En se rappelant des paroles du Sauveur fustigeant ceux qui imposent aux hommes des fardeaux pesants et insupportables (cf. Matth. 23,4), les pères spirituels doivent prendre conscience qu’une sévérité injustifiée, de même qu’une condescendance exagérée peuvent constituer un obstacle à l’union de l’homme avec le Christ Sauveur, lui causer un préjudice spirituel.
La préparation des moines et moniales à la participation au mystère de l’eucharistie est réalisée conformément au Règlement [de l’Église orthodoxe russe] concernant les monastères et le monachisme ainsi qu’aux règles internes des monastères.
La pratique du jeûne préparatoire est réglementée par la tradition ascétique de l’Église. Le jeûne, sous la forme d’abstinence de nourriture grasse et de l’éloignement des distractions, accompagné par la prière ardente et le repentir, précède traditionnellement la communion aux saints mystères. La durée et la mesure du jeûne peuvent être différentes en fonction de l’état intérieur du chrétien, et aussi des circonstances objectives de sa vie. En partie, en cas de maladies aiguës ou chroniques, exigeant un régime alimentaire particulier, et pour les femmes qui sont enceintes ou allaitent, le jeûne peut être abrégé, allégé ou abrogé. Cela concerne aussi les chrétiens qui, provisoirement ou de façon permanente séjournent dans des foyers ou institutions civils qui offrent la même nourriture pour tous (unités militaires, hôpitaux, internats, écoles spéciales, lieux de détention).
La pratique qui s’est constituée de nos jours, selon laquelle celui qui communie quelques fois dans l’année jeûne trois jours avant la communion, correspond pleinement à la tradition de l’Église. Il convient également de reconnaître comme acceptable la pratique selon laquelle celui qui communie chaque semaine ou quelques fois par mois et qui, ce faisant, observe également les jeûnes et carêmes d’un ou plusieurs jours indiqués par le Typicon, s’approche du saint calice sans jeûne complémentaire, ou en observant un jeûne d’une journée ou encore en jeûnant le soir, la veille de la communion. La décision à ce sujet doit être prise avec la bénédiction du père spirituel. Les exigences de préparation à la sainte communion adressées aux laïcs qui communient souvent concernent également les clercs.

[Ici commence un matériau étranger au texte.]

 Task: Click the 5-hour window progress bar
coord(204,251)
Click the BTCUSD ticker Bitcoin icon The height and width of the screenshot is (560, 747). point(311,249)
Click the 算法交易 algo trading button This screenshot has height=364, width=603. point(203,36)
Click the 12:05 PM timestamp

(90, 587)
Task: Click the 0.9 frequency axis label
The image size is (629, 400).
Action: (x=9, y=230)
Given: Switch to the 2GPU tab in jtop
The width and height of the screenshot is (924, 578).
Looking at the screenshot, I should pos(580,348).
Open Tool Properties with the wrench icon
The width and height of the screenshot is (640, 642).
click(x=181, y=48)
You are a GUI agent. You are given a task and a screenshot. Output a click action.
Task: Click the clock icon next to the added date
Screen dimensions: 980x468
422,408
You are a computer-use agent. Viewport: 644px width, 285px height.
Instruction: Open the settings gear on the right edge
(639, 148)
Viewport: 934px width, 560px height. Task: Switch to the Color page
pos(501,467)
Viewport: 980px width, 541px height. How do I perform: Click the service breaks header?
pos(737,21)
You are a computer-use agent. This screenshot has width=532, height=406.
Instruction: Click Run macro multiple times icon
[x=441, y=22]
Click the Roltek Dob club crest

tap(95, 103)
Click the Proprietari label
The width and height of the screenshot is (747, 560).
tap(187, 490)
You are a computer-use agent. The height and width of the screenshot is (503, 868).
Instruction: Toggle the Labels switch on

La Semaine lumineuse, celle qui suit la fête de Pâques, constitue un cas particulier pour ce qui concerne la pratique de la préparation à la sainte communion. La norme canonique ancienne sur la participation obligatoire de tous les fidèles à l’eucharistie du dimanche, a été étendue, au VIIe siècle, à la divine liturgie célébrée tous les jours au cours de la Semaine lumineuse : « Depuis le saint jour de la résurrection du Christ notre Dieu jusqu’au Nouveau Dimanche, les fidèles doivent fréquenter toute la semaine les saintes églises, se réjouissant dans le Christ et chantant des psaumes et des cantiques et des chants spirituels, s’appliquant à la lecture des saintes Écritures et faisant leurs délices de la communion aux saints mystères ; en effet, nous serons ainsi ressuscités et exaltés avec le Christ » (66e canon du Concile In Trullo). Il ressort clairement de ce canon que les laïcs sont appelés à communier aux liturgies de la Semaine lumineuse. Étant donné que, lors de la Semaine lumineuse, le Typicon ne prévoit pas de jeûne et que ladite semaine est précédée des sept semaines du grand carême et de la Semaine sainte, il convient de reconnaître conforme à la tradition canonique la pratique qui s’est constituée dans de nombreuses paroisses de l’Église orthodoxe russe, selon laquelle les chrétiens qui ont observé le grand carême s’approchent de la sainte communion pendant la Semaine lumineuse, limitant le jeûne à ne pas prendre de nourriture après minuit. Une pratique analogique peut être étendue à la période qui s’étend de la Nativité du Christ jusqu’à la Théophanie. Celui qui se prépare à la communion en ces jours doit, avec une attention particulière, se garder de la consommation immodérée de nourriture et de boisson.

II. Le jeune

Il convient de différencier le jeûne eucharistique dans le sens strict, du jeûne de préparation. Il s’agit dans le premier cas de l’abstinence totale de nourriture et de boisson, à partir de minuit jusqu’à la sainte communion. Ce jeûne est canoniquement obligatoire (cf. le 41e canon de Carthage cité plus haut). Toutefois, l’exigence de ce jeûne eucharistique n’est pas appliquée aux nourrissons, ainsi qu’aux personnes souffrant de maladies soudaines ou chroniques, nécessitant la prise systématique de médicaments ou de nourriture (comme par exemple en cas de diabète), et aux mourants. En outre, cette exigence, à la discrétion du père spirituel, peut être atténuée en ce qui concerne les femmes enceintes ou allaitant.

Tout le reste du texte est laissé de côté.